Create a more usable zero-shot text classification interface than
[classification via sampling (CVS)](https://platform.openai.com/docs/guides/completion/classification).

<details>
<summary>Short</summary>

With CVS, your job is to write up your classification task in a `prompt` string, and
then write custom code to post-process arbitrary `completion`/output strings.

With CAPPr, your job starts and stops at writing up your classification task as a
`{prompt}{end_of_prompt}{completion}` string.
</details>

<details>
<summary>Long</summary>

Please see [this page of the
documentation](https://cappr.readthedocs.io/en/latest/2_motivation.html).

</details>

<details>
<summary>Unstudied</summary>

I'm curious to see how much easier estimation/discrimination is than generation. In
[`demos/superglue/copa.ipynb`](https://github.com/kddubey/cappr/blob/main/demos/superglue/copa.ipynb),
CVS using OpenAI's `text-curie-001` is less than 50% accurate, while CAPPr is 80%
accurate.

</details>

<details>
<summary>Honest</summary>

Keep myself busy

</details>


## Results

<details>
<summary>
Statistical performance
</summary>

Not too shabby. TODO: summary table comparing CVS vs. CAPPr vs. few-shot methods like
SetFit and PET.

[2 SuperGLUE datasets](https://github.com/kddubey/cappr/blob/main/demos/superglue)

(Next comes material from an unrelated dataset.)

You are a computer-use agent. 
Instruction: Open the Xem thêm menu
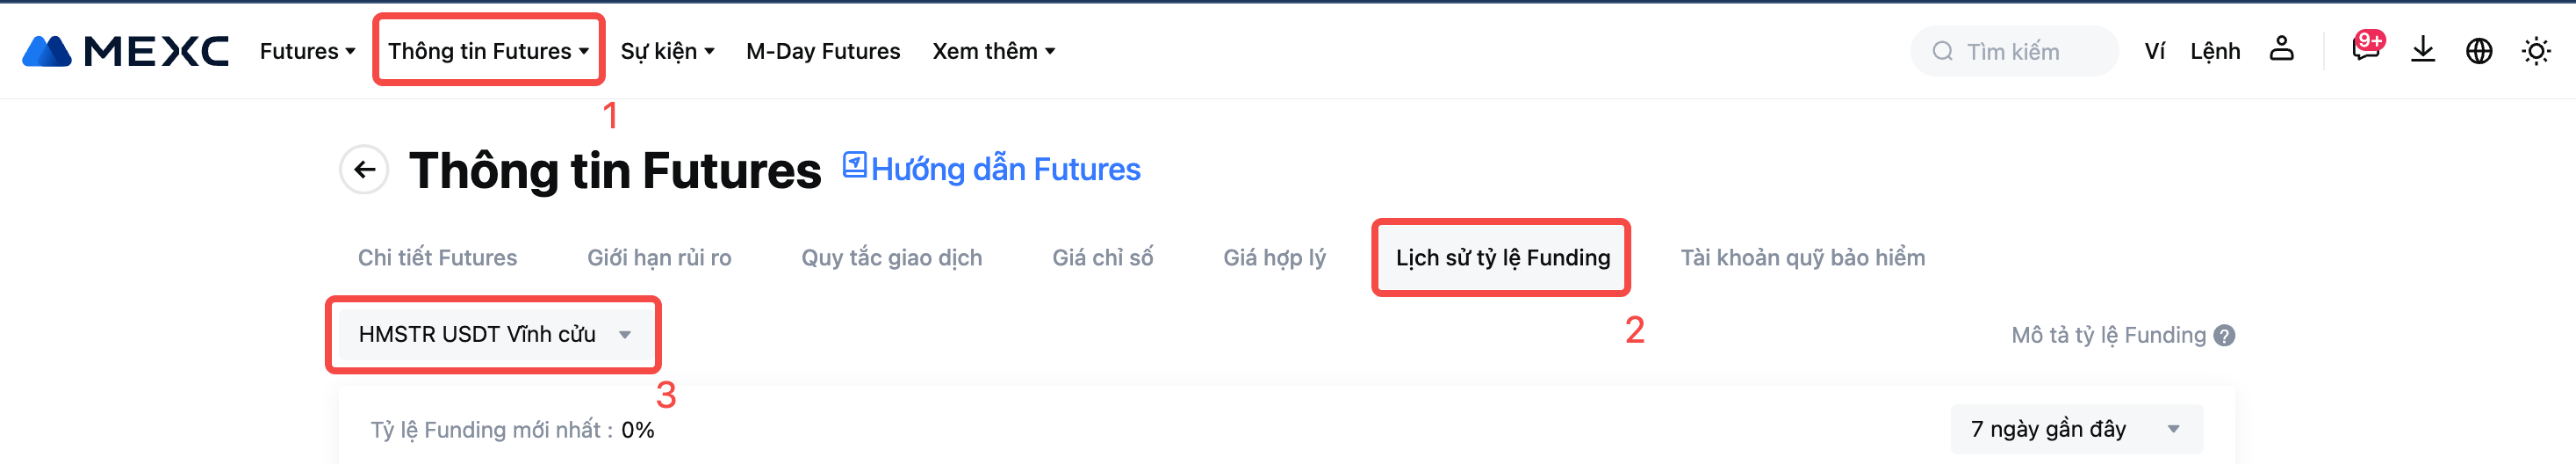click(993, 51)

[RAFT zero-shot training sets](https://github.com/kddubey/cappr/blob/main/demos/raft)
</details>


<details>
<summary>
Computational performance
</summary>

One concern was that CAPPr requires as many `model()` calls as there are classes. But in
the CAPPr scheme, we can simply cache each attention block's keys and values for the
prompts. This feature is already supported by `AutoModelForCausalLM`s. See [this
code](https://github.com/kddubey/cappr/blob/main/src/cappr/huggingface/classify.py) for
the implementation. Note that this caching is not implemented for OpenAI models, as I
can't control their backend. **This means that when running `cappr.openai` functions,
you'll be on the *cappr (slow)* line** :-(

![](/docs/source/_static/scaling_classes/batch_size_32.png)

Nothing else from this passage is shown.